• Problem statement
Count up the lines below that hold "Given", then give that count by itself.

• Record extracts
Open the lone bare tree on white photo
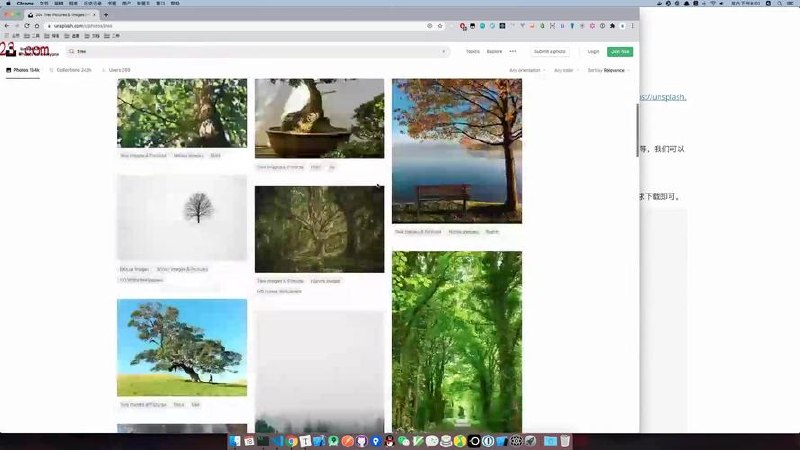This screenshot has height=450, width=800. [182, 218]
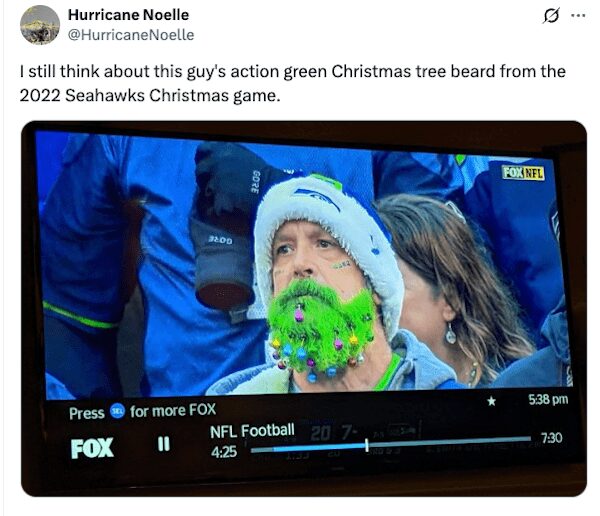600x516 pixels.
Task: Click the Grok slashed-circle icon
Action: pos(548,17)
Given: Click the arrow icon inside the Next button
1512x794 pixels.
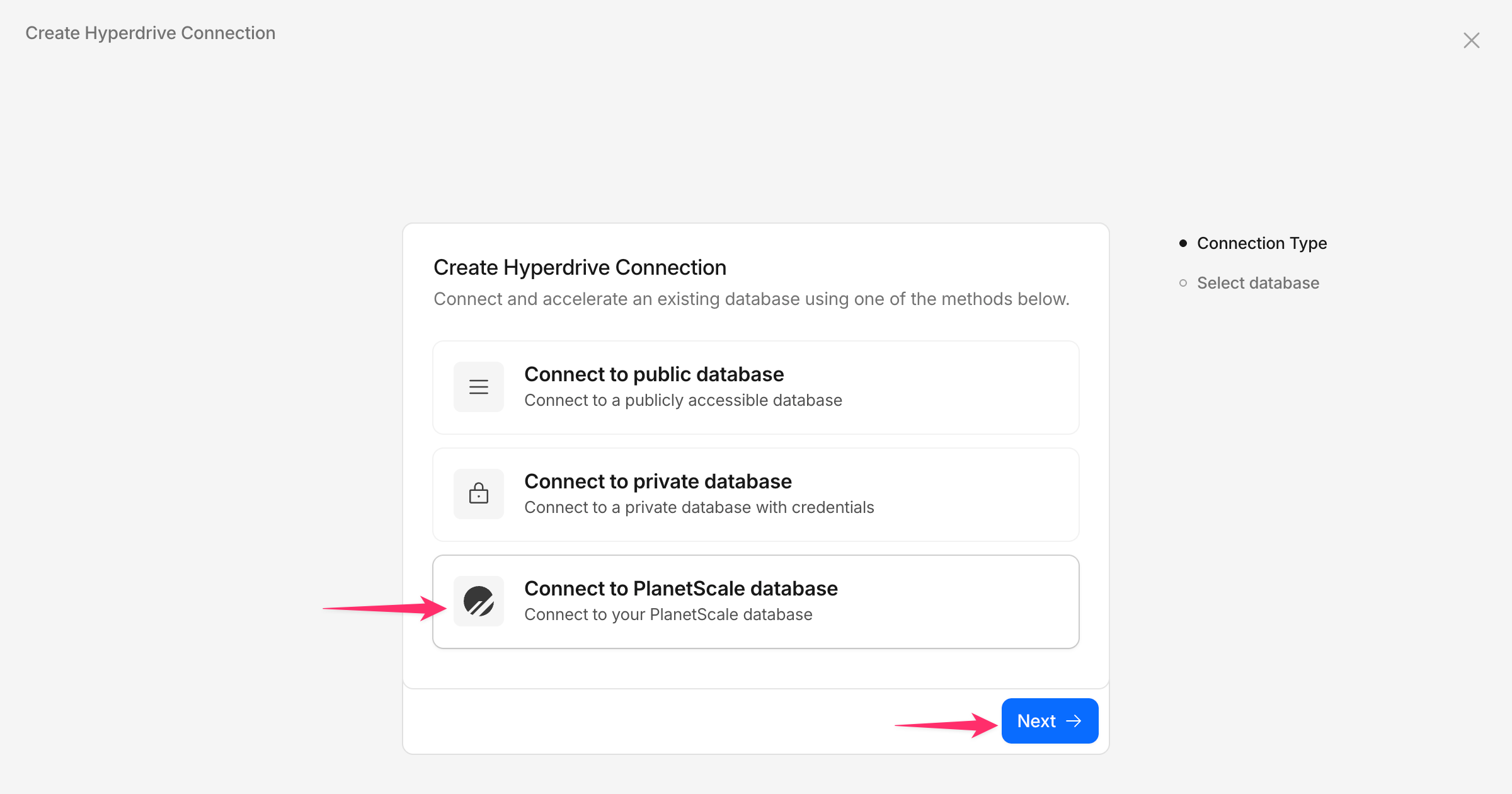Looking at the screenshot, I should 1074,720.
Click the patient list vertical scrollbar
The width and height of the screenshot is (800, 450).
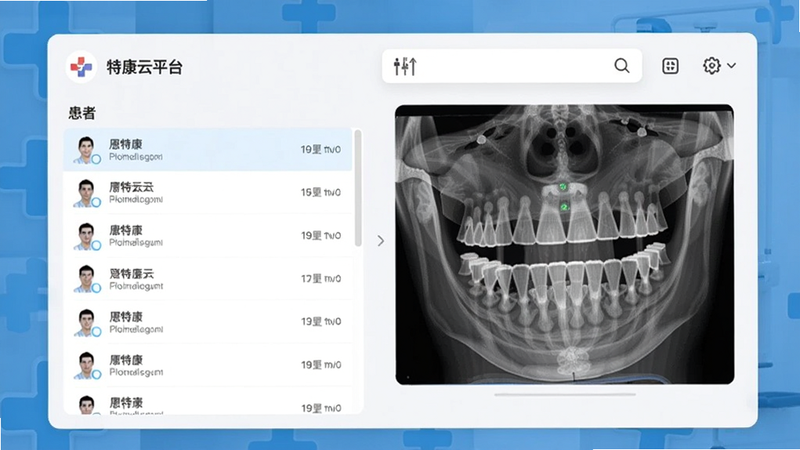click(358, 188)
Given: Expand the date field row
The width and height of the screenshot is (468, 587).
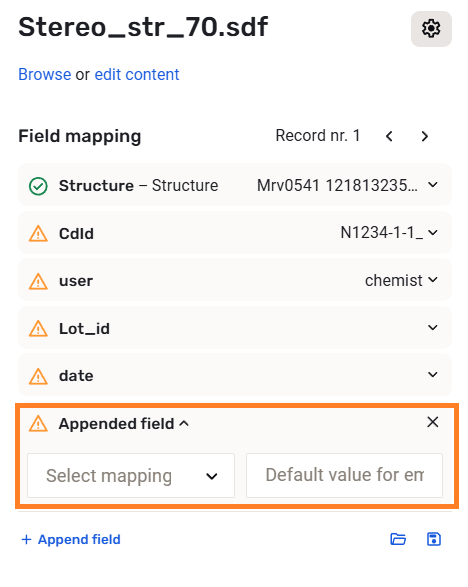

• Written response
2